▶ **What the exercise asks**:
The answer must consist only of the lines from the line with "Gobernador de Querétaro" to the line with "微信分享 (114, 396)", both included, exactly as they stand below.

▶ **Entries provided**:
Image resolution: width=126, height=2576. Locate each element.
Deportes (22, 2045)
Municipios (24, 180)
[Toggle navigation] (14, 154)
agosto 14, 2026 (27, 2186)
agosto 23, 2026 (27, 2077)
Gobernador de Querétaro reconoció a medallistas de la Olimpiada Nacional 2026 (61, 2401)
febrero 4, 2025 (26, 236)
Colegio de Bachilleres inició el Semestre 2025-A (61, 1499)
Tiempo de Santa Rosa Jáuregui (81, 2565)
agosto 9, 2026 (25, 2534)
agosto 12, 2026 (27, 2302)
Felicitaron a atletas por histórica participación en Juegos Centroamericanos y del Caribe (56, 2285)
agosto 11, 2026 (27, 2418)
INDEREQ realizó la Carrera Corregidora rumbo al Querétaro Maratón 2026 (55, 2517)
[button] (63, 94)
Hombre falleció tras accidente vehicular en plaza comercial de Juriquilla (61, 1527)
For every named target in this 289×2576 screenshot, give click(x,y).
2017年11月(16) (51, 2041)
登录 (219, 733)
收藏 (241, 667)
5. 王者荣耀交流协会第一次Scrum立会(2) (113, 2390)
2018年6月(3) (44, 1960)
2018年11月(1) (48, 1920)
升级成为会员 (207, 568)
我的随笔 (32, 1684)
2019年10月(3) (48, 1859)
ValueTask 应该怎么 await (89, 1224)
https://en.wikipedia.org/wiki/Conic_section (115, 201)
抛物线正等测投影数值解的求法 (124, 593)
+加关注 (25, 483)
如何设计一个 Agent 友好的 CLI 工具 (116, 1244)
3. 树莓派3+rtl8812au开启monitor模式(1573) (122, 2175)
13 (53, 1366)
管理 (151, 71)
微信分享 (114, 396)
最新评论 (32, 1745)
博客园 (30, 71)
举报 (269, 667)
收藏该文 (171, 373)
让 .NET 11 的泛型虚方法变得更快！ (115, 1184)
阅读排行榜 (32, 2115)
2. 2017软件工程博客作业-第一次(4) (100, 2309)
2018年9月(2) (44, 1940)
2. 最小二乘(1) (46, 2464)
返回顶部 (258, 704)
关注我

▶ **Solution to this exercise**:
Gobernador de Querétaro reconoció a medallistas de la Olimpiada Nacional 2026 (61, 2401)
febrero 4, 2025 (26, 236)
Colegio de Bachilleres inició el Semestre 2025-A (61, 1499)
Tiempo de Santa Rosa Jáuregui (81, 2565)
agosto 9, 2026 (25, 2534)
agosto 12, 2026 (27, 2302)
Felicitaron a atletas por histórica participación en Juegos Centroamericanos y del Caribe (56, 2285)
agosto 11, 2026 (27, 2418)
INDEREQ realizó la Carrera Corregidora rumbo al Querétaro Maratón 2026 (55, 2517)
[button] (63, 94)
Hombre falleció tras accidente vehicular en plaza comercial de Juriquilla (61, 1527)
For every named target in this 289×2576 screenshot, give click(x,y).
2017年11月(16) (51, 2041)
登录 (219, 733)
收藏 (241, 667)
5. 王者荣耀交流协会第一次Scrum立会(2) (113, 2390)
2018年6月(3) (44, 1960)
2018年11月(1) (48, 1920)
升级成为会员 (207, 568)
我的随笔 (32, 1684)
2019年10月(3) (48, 1859)
ValueTask 应该怎么 await (89, 1224)
https://en.wikipedia.org/wiki/Conic_section (115, 201)
抛物线正等测投影数值解的求法 (124, 593)
+加关注 (25, 483)
如何设计一个 Agent 友好的 CLI 工具 (116, 1244)
3. 树莓派3+rtl8812au开启monitor模式(1573) (122, 2175)
13 (53, 1366)
管理 (151, 71)
微信分享 (114, 396)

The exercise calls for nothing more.